Stop al Trattato commerciale UE-Canada. Il CETA seguirà un iter più lungo

(Teleborsa) – Non solo il TTIP.

Anche il cosiddetto CETA, l’accordo commerciale fra Unione Europea e Canada, è a rischio. Lo ha affermato il Ministro dello Sviluppo economico Carlo Calenda, mostrandosi piuttosto seccato dalla decisione dell’UE di adottare un iter più lungo, dopo la contrarierà espressa da altri governi europei. 

Il governo italiano, infatti, era fra i pochi a spingere per far approvare questo accordo direttamente dalla Commissione europea, inaugurando una insolita “corsia preferenziale”, che rischiava di sottrarre sovranità agli Stati membri. Un pericolo che gli altri Stati europei, in primis Germania e Francia, non si sono sentiti di assumere, a differenza del Governo Renzi, che spingeva invece per una rapida conclusione, motivandola con i vantaggi commerciali che avrebbe portato all’Italia. 

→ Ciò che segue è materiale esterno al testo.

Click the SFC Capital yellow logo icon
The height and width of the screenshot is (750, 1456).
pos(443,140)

La proposta di riservare questa materia esclusivamente all’UE con la formula “EU-only” era stata lanciata dal Presidente della Commissione europea Jean Claude Juncker, nel corso del vertice dei capi di stato il 28 giugno scorso, alimentando aspre critiche da parte di alcuni governi europei, contrari a cedere sovranità. Nel caso di competenza esclusiva dell’UE l’iter sarebbe stato accelerato e sarebbe bastata l’approvazione a maggioranza dell’Europarlamento per giungere a controfirmare l’accordo in tempo per la visita del Premier canadese, Justin Trudeau, in calendario a ottobre.

Bruxelles invece ha deciso ieri per una sorta di competenza mista, stabilendo che la ratifica dovrà passare per i Parlamenti nazionali. Una decisione che è stata presa – secondo quanto riferito dalla commissaria al commercio Cecilia Malmstroem – proprio per tenere in considerazione il no di Parigi e Berlino e di altri stati europei (Romania, Bulgaria e Austria). 

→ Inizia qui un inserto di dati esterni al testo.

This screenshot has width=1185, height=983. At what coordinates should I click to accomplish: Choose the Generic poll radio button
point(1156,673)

“La decisione, senza precedenti, della Commissione Europea di portare in approvazione l’accordo con il Canada come accordo misto e pertanto sottoporlo alla ratifica di circa 38 assemblee parlamentari degli Stati Membri – ha commentato Calenda – rappresenta un ulteriore danno alla costruzione europea e un decisivo passo verso lo stallo della politica commerciale dell’Unione”.

Anche l’industria alimentare italiana però ha sposato la posizione del Ministro Calenda. Federalimentare ha sottolineato infatti che la mancata approvazione del CETA è un “grave danno per la tutela delle eccellenze agroalimentari italiane”. 

Perché l’accordo UE-Canada è un’arma a doppio taglio? In realtà, l’accordo prevede l’abbattimento del 98% delle tariffe e secondo gli esperti dovrebbe incrementare gli scambi commerciali fra le due aree del 20%. Un accordo molto simile al Nafta, che prevede la libera circolazione di beni e servizi, ma non anche delle persone. Questo trattato però è stato definito anche il fratello minore” del TTIP, perché come quest’ultimo pone delle limitazioni alla tutela di origine protetta (DOP) ed alle Indicazioni Geografiche Tipiche (IGP). Il trattato riconoscerà solo 173 prodotti europei registrati su un totale di quasi 1.500 e, per l’Italia, solo 41 prodotti protetti contro i 275 registrati a livello europeo (fra questi mancano i pomodori Pachino e diverse categorie di mozzarella diverse dalla bufala campana).